In our OpenAI-compatible server example, when the request specifies tool_calls or a legacy function_call, we automatically prepend a system message to the prompt with the schema and instructions for the LLM to use the tools provided. If your prompt already includes these instructions (because e.g. you want to customize them), this can be disabled with a non-standard option in the request payload: "tool_options": { "no_prompt_steering": true }

Testing

The library has been tested with the following datasets:

Fireworks.ai's function calling eval dataset
ALU.AI's table extraction evaluation dataset (not yet open-source)

Evaluations

We're starting to perform evaluations to understand how well different LLMs perform in function calling tasks. The tools and data can be found in the src/tests folder.

Fireworks.ai function calling eval dataset

Environment:

llm_structured_output v0.0.15
mlx 0.14.1
2023 Mac Studio M2 Ultra 24 cores (16 performance and 8 efficiency) 192 GB RAM running macOS Sonoma 14.5
LLM: mlx-community/Meta-Llama-3-8B-Instruct-4bit
Benchmarking LLM: gpt-4o-2024-05-13

Results:

Performance

Since we need to select the acceptable tokens prior to sampling, constraining the output according to a schema introduces a delay for every token, which depends on the complexity of the schema. On the other hand, since the output is guaranteed to be valid JSON and to conform to the schema, it can reduce the number of tokens generated and reduce or eliminate the number of retries required to solve the task.
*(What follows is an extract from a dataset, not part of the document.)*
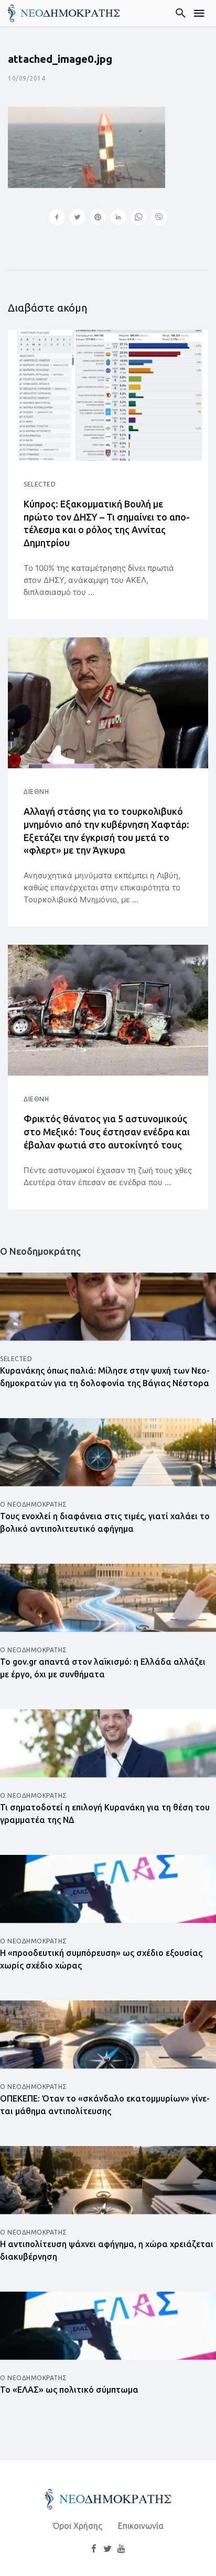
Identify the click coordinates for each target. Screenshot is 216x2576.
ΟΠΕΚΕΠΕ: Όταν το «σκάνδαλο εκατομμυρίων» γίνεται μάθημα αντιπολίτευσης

Pre-emptive decoding experiment

As an experiment to improve performance, we implement the option to use pre-emptive decoding: when the range of tokens that can be accepted after the current one is small, as often happens with structured output, we submit to the LLM a batch of two-token continuations where the first token is the one that was to be evaluated anyway, and the second token in each item in the batch is one of the possible continuations predicted according to the schema. We can then sample two tokens instead of one. We find that this approach can occasionally produce considerable increases in token generation speed, but in general it can also considerably slow it down, depending on model and quantization. We found that it works better with no fp16 models (no quantization), but batching performance degrades vastly in quantized models making pre-emptive decoding not worth it for those models.

Benchmarks

The following tests were perfomed on an Apple Studio with an M2 Ultra (24 core) with 192GB of RAM using MLX version 0.9.0, with models converted to MLX format.
The results are the average of 5 runs on a simple data extraction task with a 127-token prompt.
Pre-emptive decoding was tested in two different forms: with a constant batch size, where we always sent the same size matrices for evaluation, and variable- size batching, where we made the batch large or shorter depending on the numer of possible follow-up tokens.

Mistral-7B-v0.2-Instruct (fp16)	Prompt tps	Generation tps	Generation tokens
No schema	305.82	34.76	321
Schema	307.00	31.70	42
Pre-emptive constant batch =5	211.72	33.16	42
Pre-emptive variable batch <=5	321.85	36.53	42

Notes:

Pre-emptive decoding accelerates generation even over schemaless generation.

Mistral-7B-v0.2-Instruct (q4)	Prompt tps	Generation tps	Generation tokens
No schema	487.19	86.36	137
Schema	487.83	67.60	42
Pre-emptive constant batch =5	139.61	27.16	42
Pre-emptive variable batch <=5	488.88	36.25	42

Notes:

Pre-emptive decoding is vastly slower, with the only change being quantization.

Mixtral-8x7B-Instruct-v0.1 (fp16)	Prompt tps	Generation tps	Generation tokens
No schema	3.48	2.23	50
Schema	3.49	2.21	50
Pre-emptive constant batch =5	2.36	1.16	50
Pre-emptive variable batch <=5	3.18	1.68	50

Notes:

This is the only tested model that outputs schema-conforming output without a schema.
Pre-emptive decoding is a lot slower again.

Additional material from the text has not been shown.